Il a également lancé le label ExpertCyber pour identifier des partenaires capables de venir en aide aux victimes d’attaques cyber. Entre ces deux extrêmes, il y a beaucoup d’acteurs de taille intermédiaire (collectivités territoriales, établissements publics, hôpitaux, entreprises de taille moyenne...) qui n’ont pas toujours les moyens de se défendre seuls. Pour les protéger, il faut fournir un effort important de coordination, notamment sur le plan local par l’intermédiaire des préfets et des forces de sécurité intérieure.

 

Au niveau de l’Union Européenne, quelles sont les initiatives prises pour faire face aux cybermenaces ?

O.de.M : Parce qu’elles sont porteuses d’un certain modèle socio-économique, les démocraties européennes sont particulièrement ciblées. Plusieurs initiatives sont menées pour adapter nos réponses à l’échelle européenne. Avec le projet de Digital Services Act (DSA) par exemple, l’U.E. oblige les opérateurs numériques à agir à la suite de la demande d’un État, quel que soit le pays où sont hébergées les données. Le DSA crée aussi des obligations de signalement des contenus d’infraction en ligne et des points de contact auprès des acteurs du net pour faciliter le travail des forces de sécurité. Cela rend les réponses plus directes et plus rapides. Autre spécificité européenne : l’utilisation de moyens de cyber protection respectueux des libertés individuelles. À la différence d’autres États, l’U.E. veille à la transparence des moyens de cybersécurité utilisées, à l’information préalable des citoyens, à la possibilité d’accéder aux données traitées...

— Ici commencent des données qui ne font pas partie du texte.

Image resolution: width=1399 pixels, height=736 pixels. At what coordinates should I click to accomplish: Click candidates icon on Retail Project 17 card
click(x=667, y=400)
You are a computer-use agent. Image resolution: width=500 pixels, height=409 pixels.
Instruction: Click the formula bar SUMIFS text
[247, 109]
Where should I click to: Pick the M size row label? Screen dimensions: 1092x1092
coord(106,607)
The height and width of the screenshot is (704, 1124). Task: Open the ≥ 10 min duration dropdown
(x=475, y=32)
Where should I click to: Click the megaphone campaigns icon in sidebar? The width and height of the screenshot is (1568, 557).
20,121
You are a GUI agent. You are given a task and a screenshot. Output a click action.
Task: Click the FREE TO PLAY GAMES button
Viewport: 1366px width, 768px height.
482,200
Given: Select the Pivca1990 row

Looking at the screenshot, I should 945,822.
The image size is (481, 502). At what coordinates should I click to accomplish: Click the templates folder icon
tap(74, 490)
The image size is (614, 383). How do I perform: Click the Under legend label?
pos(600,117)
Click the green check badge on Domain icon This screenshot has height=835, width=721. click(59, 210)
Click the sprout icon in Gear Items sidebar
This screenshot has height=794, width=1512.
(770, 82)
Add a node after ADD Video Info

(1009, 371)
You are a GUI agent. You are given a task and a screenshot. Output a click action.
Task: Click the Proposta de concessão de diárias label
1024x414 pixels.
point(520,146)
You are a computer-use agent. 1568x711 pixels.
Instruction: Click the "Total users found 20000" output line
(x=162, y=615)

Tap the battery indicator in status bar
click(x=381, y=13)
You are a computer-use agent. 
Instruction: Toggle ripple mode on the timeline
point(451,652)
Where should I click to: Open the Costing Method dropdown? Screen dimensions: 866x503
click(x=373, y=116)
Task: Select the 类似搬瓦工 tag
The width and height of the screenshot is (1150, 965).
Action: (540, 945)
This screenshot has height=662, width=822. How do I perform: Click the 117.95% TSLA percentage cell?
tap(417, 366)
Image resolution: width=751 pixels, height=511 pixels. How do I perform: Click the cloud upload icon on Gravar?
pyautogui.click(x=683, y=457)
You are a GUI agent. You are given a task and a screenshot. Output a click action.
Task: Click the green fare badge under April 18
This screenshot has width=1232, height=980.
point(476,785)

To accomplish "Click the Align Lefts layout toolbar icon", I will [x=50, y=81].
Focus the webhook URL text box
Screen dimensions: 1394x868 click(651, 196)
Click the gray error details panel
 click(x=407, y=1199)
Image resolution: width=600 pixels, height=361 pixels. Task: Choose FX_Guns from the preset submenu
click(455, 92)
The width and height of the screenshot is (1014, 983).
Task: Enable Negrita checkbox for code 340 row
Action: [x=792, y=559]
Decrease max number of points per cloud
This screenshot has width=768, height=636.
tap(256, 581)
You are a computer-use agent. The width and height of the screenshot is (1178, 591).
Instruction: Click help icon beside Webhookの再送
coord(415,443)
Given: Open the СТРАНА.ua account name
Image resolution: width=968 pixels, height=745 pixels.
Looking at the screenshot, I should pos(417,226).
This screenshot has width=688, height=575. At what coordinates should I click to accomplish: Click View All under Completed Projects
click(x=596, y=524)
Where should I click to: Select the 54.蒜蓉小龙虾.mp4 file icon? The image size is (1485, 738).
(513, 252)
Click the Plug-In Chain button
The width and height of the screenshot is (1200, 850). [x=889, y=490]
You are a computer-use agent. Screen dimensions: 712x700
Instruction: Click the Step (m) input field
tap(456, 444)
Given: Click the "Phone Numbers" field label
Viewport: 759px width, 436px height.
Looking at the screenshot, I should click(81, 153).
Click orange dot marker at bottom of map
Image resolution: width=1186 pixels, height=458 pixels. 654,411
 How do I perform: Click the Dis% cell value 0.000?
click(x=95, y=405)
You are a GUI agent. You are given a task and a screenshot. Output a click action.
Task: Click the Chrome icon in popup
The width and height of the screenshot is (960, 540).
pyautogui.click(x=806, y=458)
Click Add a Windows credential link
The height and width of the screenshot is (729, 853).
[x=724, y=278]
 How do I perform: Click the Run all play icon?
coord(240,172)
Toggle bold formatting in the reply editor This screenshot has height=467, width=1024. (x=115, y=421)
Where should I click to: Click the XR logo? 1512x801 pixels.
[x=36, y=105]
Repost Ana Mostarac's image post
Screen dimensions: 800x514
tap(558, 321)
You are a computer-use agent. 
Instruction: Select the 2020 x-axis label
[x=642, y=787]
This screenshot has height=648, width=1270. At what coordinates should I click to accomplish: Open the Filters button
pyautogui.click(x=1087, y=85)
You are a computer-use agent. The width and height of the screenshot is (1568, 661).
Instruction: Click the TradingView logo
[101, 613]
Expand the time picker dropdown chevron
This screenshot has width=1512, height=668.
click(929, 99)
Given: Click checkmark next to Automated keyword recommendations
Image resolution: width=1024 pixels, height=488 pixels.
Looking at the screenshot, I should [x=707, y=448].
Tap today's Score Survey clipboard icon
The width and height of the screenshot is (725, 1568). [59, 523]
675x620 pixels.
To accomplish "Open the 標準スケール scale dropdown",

Cette vision respectueuse des libertés est portée par le Comité Européen de la Protection des Données (CEPD), l’équivalent européen de la CNIL. Sur le plan pratique, l’ANSSI vient de mener en janvier 2022 un exercice en coopération avec ses homologues européens du réseau Cyber Crisis Management Cooperation Network (CyCLONe). Cette simulation grandeur nature visait à tester les capacités de réponse des États-membres lors d’une crise cyber internationale. Le retour d’expérience de cet exercice permettra d’ajuster les dispositifs et d’avancer sur les sujets de cybersécurité. C’est l’un des objectifs portés par la France durant sa présidence de l’Union Européenne.